- Interactive map of Nugu Wildlife Sanctuary
- Location: Mysuru district, Karnataka, India

= Nugu Wildlife Sanctuary =

Nugu Wildlife Sanctuary is situated north of Bandipur National Park in Mysore District of Karnataka, India. The northern part of Nugu WLS is occupied by the Nugu Reservoir. It serves as a home to many species of flora and fauna such as Dipterocarpus indicus, Calophyllum tomentosum, elephants, wild pigs, spotted deer, leopards, jungle cats, etc. This wildlife sanctuary serves as a great tourist attraction, especially in the months of October to April.

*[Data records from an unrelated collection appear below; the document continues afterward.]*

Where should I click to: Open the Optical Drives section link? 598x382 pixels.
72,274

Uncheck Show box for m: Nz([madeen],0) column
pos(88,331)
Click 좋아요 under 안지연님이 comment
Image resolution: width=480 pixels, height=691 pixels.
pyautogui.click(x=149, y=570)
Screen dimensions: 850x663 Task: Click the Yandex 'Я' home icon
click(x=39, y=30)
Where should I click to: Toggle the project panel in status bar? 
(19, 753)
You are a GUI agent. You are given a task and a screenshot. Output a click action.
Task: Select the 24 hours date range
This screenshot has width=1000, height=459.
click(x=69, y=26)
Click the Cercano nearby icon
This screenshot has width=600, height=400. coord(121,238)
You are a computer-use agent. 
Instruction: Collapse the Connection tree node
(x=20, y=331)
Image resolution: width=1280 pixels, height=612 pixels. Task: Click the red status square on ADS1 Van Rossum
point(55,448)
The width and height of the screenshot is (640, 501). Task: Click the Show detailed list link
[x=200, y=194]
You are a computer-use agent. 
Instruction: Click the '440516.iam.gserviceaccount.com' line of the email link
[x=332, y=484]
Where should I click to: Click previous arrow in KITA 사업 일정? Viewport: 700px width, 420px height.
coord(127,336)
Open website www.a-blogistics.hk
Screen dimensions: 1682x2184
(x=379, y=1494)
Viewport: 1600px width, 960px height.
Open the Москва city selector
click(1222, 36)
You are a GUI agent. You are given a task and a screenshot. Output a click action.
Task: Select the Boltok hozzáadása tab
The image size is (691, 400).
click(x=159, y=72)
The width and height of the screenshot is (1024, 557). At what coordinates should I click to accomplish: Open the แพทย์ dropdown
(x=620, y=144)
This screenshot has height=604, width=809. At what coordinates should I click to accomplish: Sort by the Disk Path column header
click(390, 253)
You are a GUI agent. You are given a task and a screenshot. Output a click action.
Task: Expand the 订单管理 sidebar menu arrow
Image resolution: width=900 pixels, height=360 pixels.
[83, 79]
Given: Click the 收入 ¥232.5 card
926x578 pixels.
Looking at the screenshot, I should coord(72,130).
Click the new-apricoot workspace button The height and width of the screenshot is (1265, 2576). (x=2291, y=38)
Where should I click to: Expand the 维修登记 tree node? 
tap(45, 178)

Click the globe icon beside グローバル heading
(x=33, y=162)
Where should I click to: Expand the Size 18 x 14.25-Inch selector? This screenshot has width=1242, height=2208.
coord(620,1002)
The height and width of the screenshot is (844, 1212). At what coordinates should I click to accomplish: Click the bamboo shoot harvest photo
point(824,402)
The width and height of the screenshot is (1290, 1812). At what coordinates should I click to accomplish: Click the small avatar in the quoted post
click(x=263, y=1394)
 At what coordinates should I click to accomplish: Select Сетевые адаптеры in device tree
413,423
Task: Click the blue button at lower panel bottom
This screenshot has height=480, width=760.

According to animal activists, Nugu is a vulnerable area as far as human–elephant conflicts are concerned.

== Location ==
Nugu WLS's elevation ranges from 719 to 790 m. Nugu Wildlife Sanctuary also receives an annual rainfall amounting to 856 mm. The wildlife sanctuary is also surrounded by Nugu Dam, two seasonal lakes, and three water tanks to provide water resources in the sanctuary.

== Eco-sensitive zone ==
Nugu Wildlife Sanctuary has been declared as an eco-sensitive zone by the Ministry of Environment, Forests and Climate Change, because of the number of commercial tourism ventures in the sanctuary. This was also done in order to emphasize the density of elephant populations and to conserve them.